A merchant seaman, Alfred was rarely present in John’s life, even absent at his birth. His frequent and lengthy time away from home eventually led Julia to separate from him when John was four, and he ultimately ended up living with his Aunt Mimi and her husband, George Smith, throughout his youth. It was John’s mother, though, who gave him a life-changing gift while he was in his teens – his first guitar.
July 6, 1957 marked a turning point in John’s life when he met Paul McCartney at a church outing and soon after joined a band with him called The Quarrymen. Soon after, Paul introduced George Harrison to Lennon, followed by several college friends. Other musicians came and went over a few short years, and in 1962 Ringo Starr joined as drummer, replacing the original drummer, Pete Best. The band’s name changed as well. Inspired by Buddy Holly’s band, The Crickets, The Quarrymen became The Beatles.
Several early singles became big hits in Britain, including Love Me Do, Please Please Me, I Want To Hold Your Hand, and She Loves You, but on February 9, 1964, Beatlemania was launched on The Ed Sullivan Show, and the “British Invasion” began.
Lennon’s life wasn’t without its quieter side. In 1962, he married Cynthia Powell and had a son, Julian. The couple eventually divorced and he met Japanese artist Yoko Ono, in 1966. John and Yoko’s artistic endeavors caused friction for The Beatles with their political activism and peaceful protests. These even resulted in threats of deportation by the Nixon administration, which masked its real reason—Lennon’s protest against the Vietnam War—with a 1968 marijuana conviction in Britain.
Lennon departed from The Beatles in 1969 shortly after recording Abbey Road and continued his musical life. Solo albums included Wedding Album, Live Peace in Toronto 1969, and Imagine. In 1973, he and Ono separated, during which time Lennon continued to record in what he called his “lost weekend”. He and Ono rekindled in 1975, having a son, Sean, in October of that year. At that point, Lennon took a break from the music industry to concentrate on his family. He and Yoko returned to the music scene in 1980 with what would be John’s comeback album, Double Fantasy. An extensive extravaganza was planned: interviews, tours, follow-ups, and more.

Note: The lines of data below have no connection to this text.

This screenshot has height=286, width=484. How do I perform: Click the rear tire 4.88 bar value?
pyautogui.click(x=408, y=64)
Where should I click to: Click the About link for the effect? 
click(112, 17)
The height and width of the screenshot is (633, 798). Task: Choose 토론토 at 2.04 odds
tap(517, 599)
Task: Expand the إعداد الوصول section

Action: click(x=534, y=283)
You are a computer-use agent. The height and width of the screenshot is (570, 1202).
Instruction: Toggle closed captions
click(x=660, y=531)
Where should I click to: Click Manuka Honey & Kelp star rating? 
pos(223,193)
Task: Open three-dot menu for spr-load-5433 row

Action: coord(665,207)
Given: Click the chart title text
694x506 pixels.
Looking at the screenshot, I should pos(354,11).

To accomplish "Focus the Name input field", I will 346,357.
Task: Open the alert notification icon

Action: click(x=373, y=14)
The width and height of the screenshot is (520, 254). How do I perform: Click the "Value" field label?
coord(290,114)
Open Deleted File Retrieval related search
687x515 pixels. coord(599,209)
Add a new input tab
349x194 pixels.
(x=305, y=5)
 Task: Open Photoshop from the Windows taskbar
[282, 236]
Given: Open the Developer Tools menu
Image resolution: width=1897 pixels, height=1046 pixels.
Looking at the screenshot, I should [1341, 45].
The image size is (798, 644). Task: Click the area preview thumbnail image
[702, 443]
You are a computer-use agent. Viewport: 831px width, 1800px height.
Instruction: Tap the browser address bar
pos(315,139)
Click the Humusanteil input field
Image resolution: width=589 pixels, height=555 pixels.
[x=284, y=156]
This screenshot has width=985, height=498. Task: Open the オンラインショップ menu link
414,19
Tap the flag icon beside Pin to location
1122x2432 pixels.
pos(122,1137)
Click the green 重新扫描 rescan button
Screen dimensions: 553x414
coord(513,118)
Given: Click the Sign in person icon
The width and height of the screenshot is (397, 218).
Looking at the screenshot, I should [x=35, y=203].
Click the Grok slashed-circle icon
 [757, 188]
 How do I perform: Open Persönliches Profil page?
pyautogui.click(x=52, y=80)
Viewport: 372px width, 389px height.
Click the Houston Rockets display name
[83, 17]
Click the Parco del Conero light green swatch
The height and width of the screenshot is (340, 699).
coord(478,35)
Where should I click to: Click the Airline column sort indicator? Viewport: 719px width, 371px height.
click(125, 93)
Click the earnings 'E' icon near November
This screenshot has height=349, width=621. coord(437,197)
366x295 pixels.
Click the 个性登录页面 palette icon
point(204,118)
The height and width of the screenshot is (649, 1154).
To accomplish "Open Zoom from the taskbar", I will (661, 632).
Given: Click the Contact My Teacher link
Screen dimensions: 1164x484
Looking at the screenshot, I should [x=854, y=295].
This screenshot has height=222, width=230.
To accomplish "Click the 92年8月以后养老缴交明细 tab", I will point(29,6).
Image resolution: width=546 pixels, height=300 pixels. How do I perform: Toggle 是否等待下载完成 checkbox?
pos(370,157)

All of this came to a grinding halt on December 8, 1980. Crazed fan, Mark David Chapman, who’d had memorabilia signed by Lennon earlier that day, shot Lennon in the back multiple times as he and Ono were entering their New York apartment. Lennon was pronounced dead at Roosevelt Hospital later that night.
With all of the controversy and hysteria he stirred up over the years—with The Beatles and solo—Lennon led a legendary life of music, activism, family, friends, and followers. Even with all of the personal heartbreak and creative tension among those closest to him, his adoring fans will remember him as an icon and humanitarian, reminding the world that despite all of our hardships, in the end, all you need is love.